Spring Flowers 2

Years ago we transplanted a Cherokee rose bush but over the years it grew too big for the front yard and when Otto tried to trim it back and get it under control, it went into shock and died that winter.  I enjoyed the white blossoms because they are perfect in size and shape on the vine however, they were too fragile to cut and use in arrangements. 

After losing that shrub we replaced it with several knock-out roses but they do not bloom like the Cherokee rose did even though I continue to use specific fertilizer and trim away the spent blooms. 

Roses are by far the favorite flower among consumers, but here are some interesting facts that you might not know about roses.  Georgia, Iowa, North Dakota and New York all claim the rose as their state flower and since 1986 it has been the national flower of the United States.  There is one specimen in Germany, growing on the wall of a cathedral that is rumored to be over a thousand years old; there is a rose bush in New Jersey that is over eighteen feet tall.  There are only three flowers mentioned specifically in the Bible, and the rose is one; also mentioned are henna and lilies. 

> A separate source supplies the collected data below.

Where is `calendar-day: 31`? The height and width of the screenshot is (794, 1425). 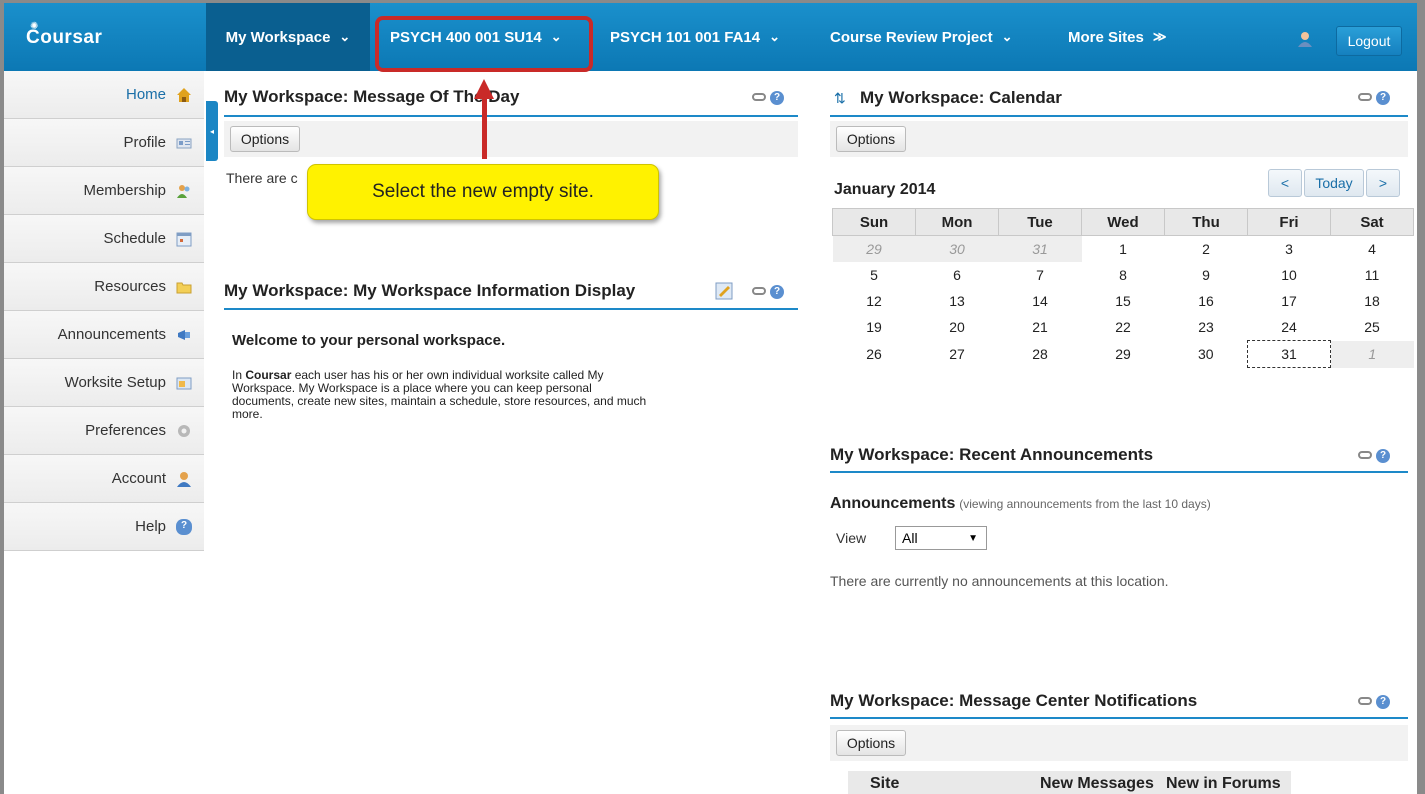 calendar-day: 31 is located at coordinates (1040, 248).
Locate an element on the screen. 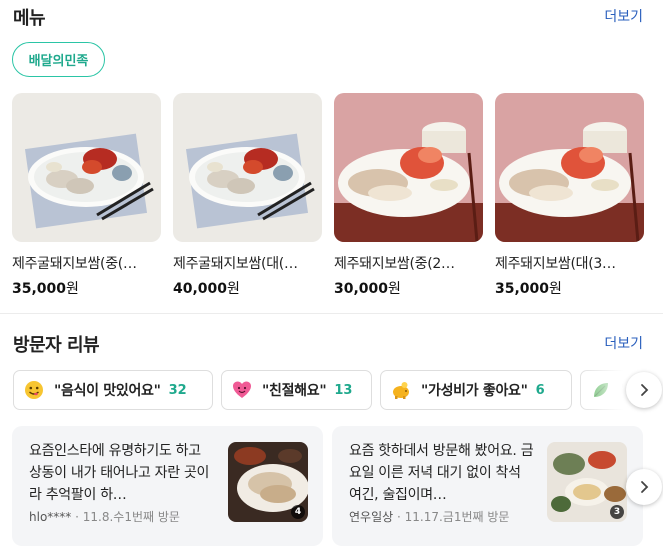 The image size is (663, 549). menu-item: 제주굴돼지보쌈(중(… 35,000원 is located at coordinates (86, 196).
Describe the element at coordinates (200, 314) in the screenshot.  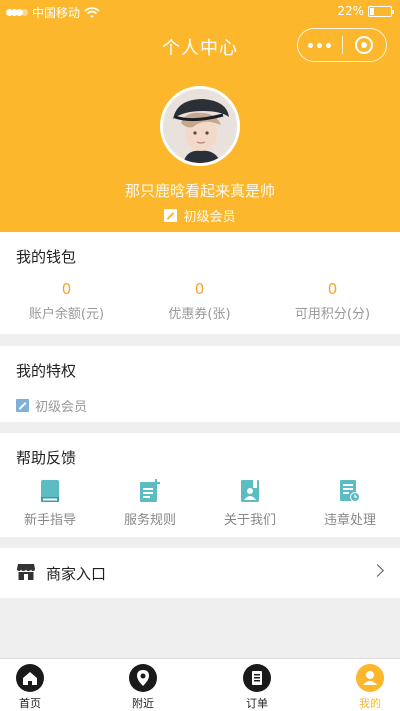
I see `coupon-label: 优惠券(张)` at that location.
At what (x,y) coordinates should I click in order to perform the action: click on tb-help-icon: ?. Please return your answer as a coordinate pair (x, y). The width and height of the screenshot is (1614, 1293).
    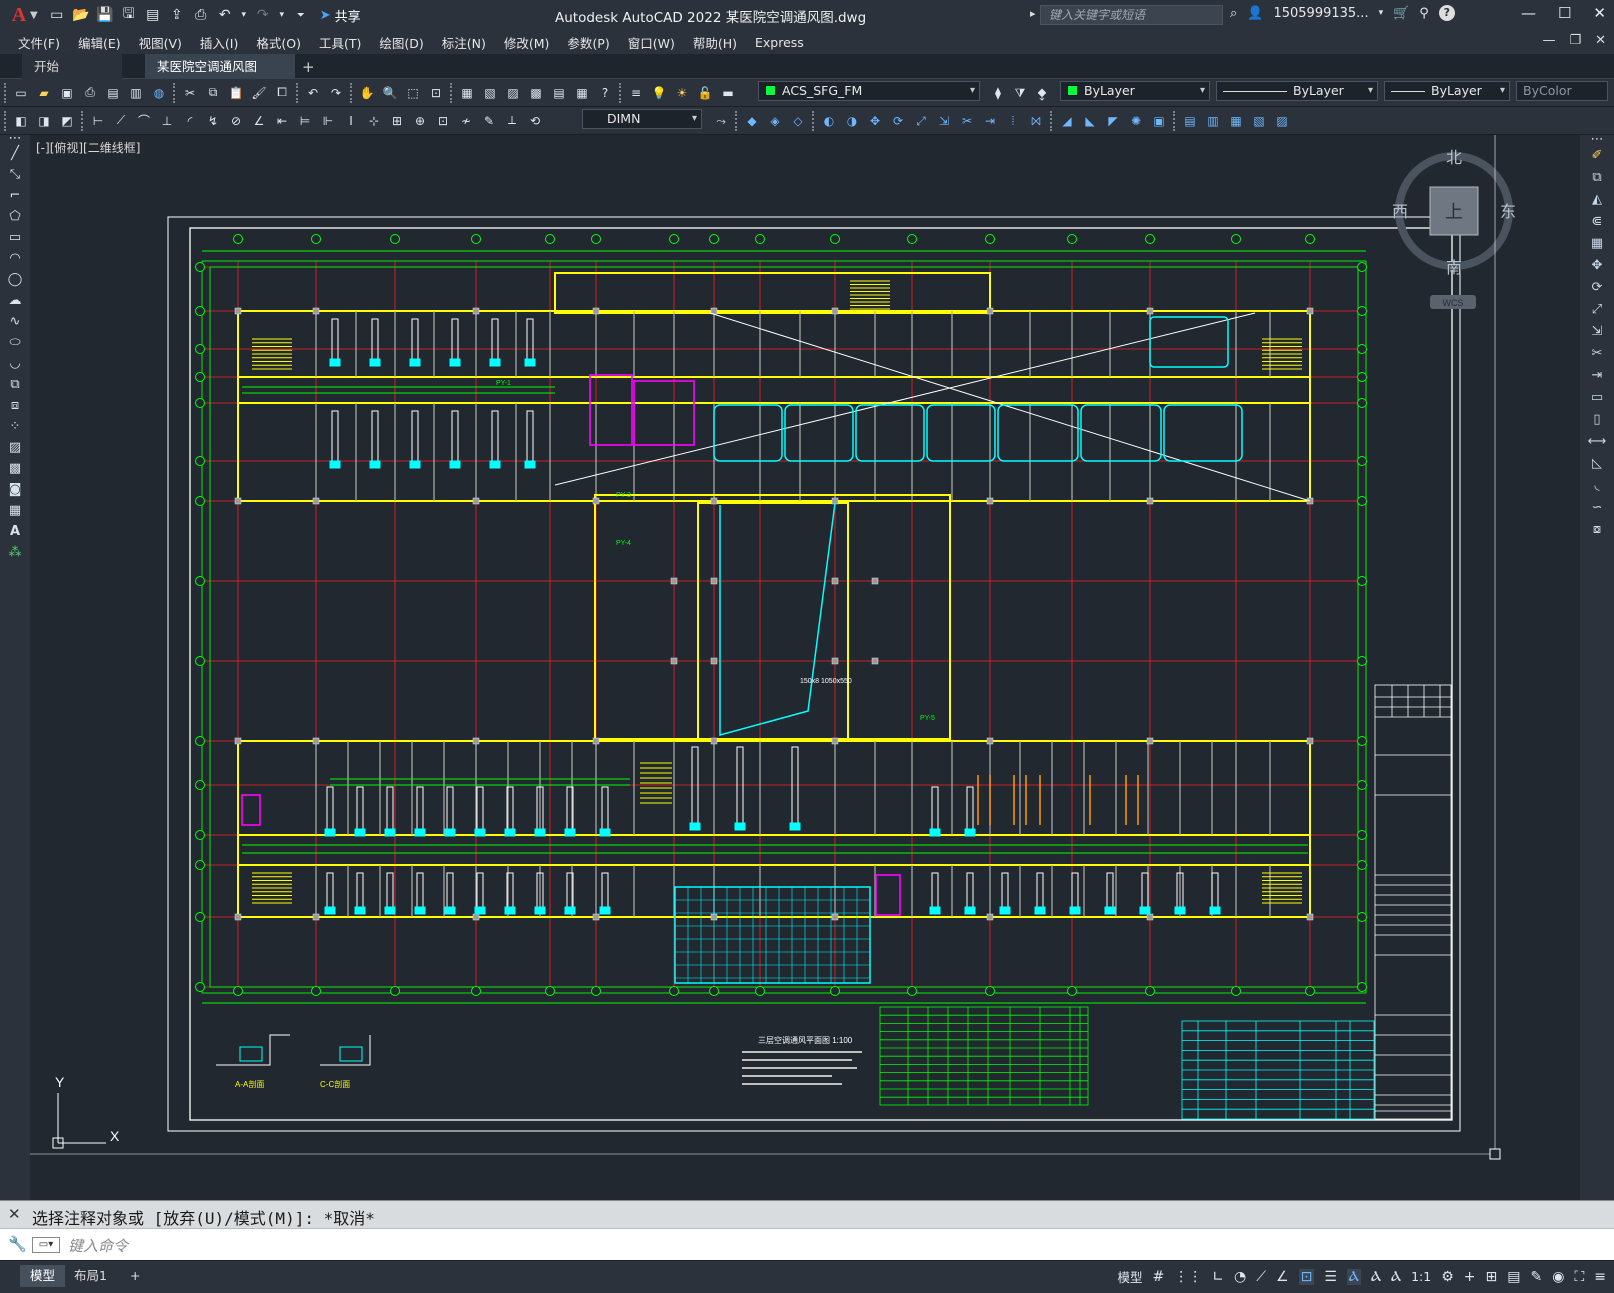
    Looking at the image, I should click on (605, 93).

Rose petals and rose hips, the fruit of the rose, can be transformed into jelly and jam, or into tea for drinking and the flower pedals are edible.  The pedals are used to flavor waters and in the perfume industry.  The buds of the tiniest rose in existence are the size of a grain of rice. 

There are over one hundred and fifty kinds of lantana; these plants thrive in my yard, perhaps because they get plenty of sun and enjoy hot weather. The varied colors are bright and a great attraction for butterflies and occasionally hummingbirds.  Lantana and verbena are cousins in the floral world and produce black pods at the end of the season that are poison to humans but are candy to birds. 

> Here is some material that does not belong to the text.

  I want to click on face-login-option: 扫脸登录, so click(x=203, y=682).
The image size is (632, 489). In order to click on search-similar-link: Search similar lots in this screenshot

Deer do not like the taste of lantana therefore I plant it around my property.  The deer that live on my country acres have killed numerous tender plants so I intentionally plant vegetation that the cousins of Bambi do not crave.  I have bright golden colored plants scattered over the acres and one that is variegated that is preferred by the hummingbirds. 

Deer also do not like rosemary so I have several styles; rosemary is a form of mint and smells like pine bark.  We have the rosemary that grows long stalks and the bushing kind and each kind has tiny blooms in the spring.  Romans, Greek and Egyptians used it to fashion headdresses for brides because it was thought to be a love charm and according to research, the plant is associated with remembrance. 

Rosemary is used in various forms of cooking, springs are great when used to stuff the inside of a turkey or hen before roasting, or added as garnish.